Gawande also discusses the role physicians play in executions, supervising the sentences of criminals on death row. He profiles “Doctor D,” a man who oversees these deaths despite his anti-death penalty activism. As Gawande explains, Doctor D sees himself as ministering to patients who are akin to terminally ill patients, but from a legal standpoint rather than a medical one. They are going to die regardless, so he considers it his duty to ensure their final moments are free from pain. Gawande considers the complex ethical dilemma posited by doctors participating in sanctioned executions.

The final section of the book explores medical ingenuity. Gawande explains that the term is not so much about intelligence as character: ingenuity, to him, requires an obsessive mind willing to continually evolve to stay at the top of the field.

Gawande uses Virginia Apgar as an example.
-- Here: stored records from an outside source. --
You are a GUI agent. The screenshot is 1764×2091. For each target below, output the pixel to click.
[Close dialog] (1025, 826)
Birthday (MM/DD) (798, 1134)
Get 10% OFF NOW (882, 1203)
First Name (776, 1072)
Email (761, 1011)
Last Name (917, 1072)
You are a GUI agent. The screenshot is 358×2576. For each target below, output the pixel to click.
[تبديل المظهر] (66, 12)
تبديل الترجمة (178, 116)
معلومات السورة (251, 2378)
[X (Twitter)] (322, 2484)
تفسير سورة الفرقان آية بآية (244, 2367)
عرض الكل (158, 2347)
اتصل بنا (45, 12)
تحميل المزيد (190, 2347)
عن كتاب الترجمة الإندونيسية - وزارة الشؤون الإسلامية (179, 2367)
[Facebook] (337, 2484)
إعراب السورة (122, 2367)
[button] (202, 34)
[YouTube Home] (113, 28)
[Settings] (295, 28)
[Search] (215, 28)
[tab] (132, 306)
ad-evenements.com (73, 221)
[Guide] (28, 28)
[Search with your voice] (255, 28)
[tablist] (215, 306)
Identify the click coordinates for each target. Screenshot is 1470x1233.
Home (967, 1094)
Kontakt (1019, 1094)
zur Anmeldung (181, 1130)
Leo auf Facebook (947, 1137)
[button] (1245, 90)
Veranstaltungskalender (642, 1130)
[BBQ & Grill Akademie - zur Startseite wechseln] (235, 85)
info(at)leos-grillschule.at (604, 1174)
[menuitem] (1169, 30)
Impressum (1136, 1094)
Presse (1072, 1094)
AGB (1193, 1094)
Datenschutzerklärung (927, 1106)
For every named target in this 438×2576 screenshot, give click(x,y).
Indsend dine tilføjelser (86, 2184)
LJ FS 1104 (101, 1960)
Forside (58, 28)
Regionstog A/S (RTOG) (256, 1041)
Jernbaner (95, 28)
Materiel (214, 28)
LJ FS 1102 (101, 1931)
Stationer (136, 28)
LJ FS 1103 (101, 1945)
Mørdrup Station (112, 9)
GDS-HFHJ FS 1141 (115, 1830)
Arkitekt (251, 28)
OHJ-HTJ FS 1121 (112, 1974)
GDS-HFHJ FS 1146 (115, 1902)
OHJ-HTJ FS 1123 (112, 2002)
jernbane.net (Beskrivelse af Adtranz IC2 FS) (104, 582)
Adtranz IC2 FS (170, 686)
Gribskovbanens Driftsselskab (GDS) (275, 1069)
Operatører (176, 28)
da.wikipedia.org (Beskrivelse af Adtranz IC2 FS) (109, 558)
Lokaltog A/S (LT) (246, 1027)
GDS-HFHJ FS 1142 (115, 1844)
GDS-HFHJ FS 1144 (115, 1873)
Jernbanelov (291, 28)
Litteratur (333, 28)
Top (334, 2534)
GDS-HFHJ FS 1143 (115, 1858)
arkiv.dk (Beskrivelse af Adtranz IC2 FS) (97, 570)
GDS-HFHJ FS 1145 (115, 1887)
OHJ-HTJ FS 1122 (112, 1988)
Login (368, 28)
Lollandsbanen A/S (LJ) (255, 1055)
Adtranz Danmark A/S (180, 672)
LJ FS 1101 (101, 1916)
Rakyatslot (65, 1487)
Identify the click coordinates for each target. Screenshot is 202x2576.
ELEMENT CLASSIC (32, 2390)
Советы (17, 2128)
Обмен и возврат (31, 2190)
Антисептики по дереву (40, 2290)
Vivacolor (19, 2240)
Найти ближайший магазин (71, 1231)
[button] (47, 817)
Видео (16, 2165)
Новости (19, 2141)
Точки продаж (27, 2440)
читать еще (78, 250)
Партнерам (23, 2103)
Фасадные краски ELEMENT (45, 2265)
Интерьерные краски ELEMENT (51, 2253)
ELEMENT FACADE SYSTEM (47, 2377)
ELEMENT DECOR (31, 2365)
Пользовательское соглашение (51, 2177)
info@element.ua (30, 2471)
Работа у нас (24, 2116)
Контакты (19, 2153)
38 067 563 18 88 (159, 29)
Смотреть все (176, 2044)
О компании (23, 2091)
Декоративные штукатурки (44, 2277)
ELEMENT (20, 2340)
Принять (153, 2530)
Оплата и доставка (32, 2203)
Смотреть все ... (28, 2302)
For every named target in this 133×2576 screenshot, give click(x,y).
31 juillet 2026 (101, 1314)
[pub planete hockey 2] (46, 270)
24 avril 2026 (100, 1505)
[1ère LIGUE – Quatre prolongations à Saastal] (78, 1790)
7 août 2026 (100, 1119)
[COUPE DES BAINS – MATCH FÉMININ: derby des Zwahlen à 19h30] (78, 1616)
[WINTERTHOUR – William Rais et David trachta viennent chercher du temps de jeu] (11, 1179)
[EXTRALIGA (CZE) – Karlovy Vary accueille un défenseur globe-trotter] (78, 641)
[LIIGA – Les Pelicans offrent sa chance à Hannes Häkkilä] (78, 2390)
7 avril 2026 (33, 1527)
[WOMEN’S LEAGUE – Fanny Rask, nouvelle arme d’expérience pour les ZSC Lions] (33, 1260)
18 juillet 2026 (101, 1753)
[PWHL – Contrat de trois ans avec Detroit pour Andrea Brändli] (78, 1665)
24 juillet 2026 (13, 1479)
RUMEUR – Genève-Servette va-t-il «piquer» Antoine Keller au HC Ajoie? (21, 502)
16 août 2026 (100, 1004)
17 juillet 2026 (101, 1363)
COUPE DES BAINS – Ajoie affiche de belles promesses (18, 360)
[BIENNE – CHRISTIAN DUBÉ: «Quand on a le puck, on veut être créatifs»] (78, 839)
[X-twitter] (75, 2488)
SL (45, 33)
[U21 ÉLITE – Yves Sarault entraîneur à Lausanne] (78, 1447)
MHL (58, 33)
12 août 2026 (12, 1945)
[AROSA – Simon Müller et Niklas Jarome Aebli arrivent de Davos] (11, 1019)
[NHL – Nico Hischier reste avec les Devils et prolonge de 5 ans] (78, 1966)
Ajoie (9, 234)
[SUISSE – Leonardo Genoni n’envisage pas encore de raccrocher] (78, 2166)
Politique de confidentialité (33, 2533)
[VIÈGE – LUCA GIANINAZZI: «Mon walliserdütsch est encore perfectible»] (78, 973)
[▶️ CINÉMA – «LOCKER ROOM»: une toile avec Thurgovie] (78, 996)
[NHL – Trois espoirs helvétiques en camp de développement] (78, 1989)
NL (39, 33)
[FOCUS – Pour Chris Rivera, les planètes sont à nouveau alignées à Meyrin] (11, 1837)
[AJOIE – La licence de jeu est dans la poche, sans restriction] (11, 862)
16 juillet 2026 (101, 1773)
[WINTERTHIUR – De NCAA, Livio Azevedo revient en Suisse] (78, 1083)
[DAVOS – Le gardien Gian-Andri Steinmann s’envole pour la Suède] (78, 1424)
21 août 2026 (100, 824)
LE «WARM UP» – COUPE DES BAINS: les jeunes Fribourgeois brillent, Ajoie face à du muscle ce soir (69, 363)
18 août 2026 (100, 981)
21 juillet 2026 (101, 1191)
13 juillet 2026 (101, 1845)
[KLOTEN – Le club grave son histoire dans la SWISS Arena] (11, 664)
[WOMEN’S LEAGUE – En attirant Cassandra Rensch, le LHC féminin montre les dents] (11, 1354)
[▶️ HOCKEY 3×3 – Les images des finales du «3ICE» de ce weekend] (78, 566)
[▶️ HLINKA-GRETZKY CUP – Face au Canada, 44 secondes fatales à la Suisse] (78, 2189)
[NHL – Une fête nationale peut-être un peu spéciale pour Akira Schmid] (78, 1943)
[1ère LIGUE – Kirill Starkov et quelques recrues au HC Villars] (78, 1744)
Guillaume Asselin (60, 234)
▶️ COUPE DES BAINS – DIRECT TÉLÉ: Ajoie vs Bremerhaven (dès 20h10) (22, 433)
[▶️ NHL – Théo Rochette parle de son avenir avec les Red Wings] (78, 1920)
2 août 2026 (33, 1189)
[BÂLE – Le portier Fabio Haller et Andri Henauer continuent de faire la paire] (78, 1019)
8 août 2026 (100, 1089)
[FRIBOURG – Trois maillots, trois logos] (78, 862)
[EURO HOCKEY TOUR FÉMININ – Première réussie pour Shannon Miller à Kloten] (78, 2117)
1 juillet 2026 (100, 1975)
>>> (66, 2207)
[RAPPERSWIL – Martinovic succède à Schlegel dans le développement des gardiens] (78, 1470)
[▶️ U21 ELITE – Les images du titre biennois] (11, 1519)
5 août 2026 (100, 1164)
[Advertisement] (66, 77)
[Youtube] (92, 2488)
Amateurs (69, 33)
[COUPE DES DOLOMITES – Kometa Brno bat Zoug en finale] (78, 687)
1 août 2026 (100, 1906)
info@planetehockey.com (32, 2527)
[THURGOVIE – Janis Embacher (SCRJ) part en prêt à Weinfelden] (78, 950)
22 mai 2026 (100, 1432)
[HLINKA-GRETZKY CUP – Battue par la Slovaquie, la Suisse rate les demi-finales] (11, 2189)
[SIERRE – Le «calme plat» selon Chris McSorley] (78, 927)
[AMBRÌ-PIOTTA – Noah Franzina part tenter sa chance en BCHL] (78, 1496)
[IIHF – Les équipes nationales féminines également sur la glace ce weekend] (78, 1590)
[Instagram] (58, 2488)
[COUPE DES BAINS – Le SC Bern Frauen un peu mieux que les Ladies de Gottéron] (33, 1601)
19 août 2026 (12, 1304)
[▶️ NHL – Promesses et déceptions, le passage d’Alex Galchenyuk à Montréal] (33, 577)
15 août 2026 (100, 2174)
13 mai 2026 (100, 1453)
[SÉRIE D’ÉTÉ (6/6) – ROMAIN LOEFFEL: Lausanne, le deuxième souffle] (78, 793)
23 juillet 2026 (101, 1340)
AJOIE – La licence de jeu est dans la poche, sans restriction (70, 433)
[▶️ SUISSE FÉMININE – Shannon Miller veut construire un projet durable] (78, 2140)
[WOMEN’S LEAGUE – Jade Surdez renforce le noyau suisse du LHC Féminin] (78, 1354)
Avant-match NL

Back in the 1930s, childbirth mortality rates were high for women. Apgar invented a scoring system to measure the health of a newborn immediately after its birth. The variables in the score could be measured and tracked in a way that led to significant improvements in the childbirth process. Another example is of LeRoy Matthews and Warren Werwick, pediatricians who developed expertise in fighting cystic fibrosis. Their targeted efforts in fighting the disease led to surprising improvements in treating it.

The book concludes with Gawande’s advice for medical students: ask unscripted questions to learn more from patients, don’t complain, count something, write something, and change (or be willing to change).

Better, like Complications before it, was a nonfiction bestseller. Amazon.com selected Better as one of the 10 best books of 2007. Gawande has since written additional books about the human side of medicine, including The Checklist Manifesto and Being Mortal: Medicine and What Matters in the End.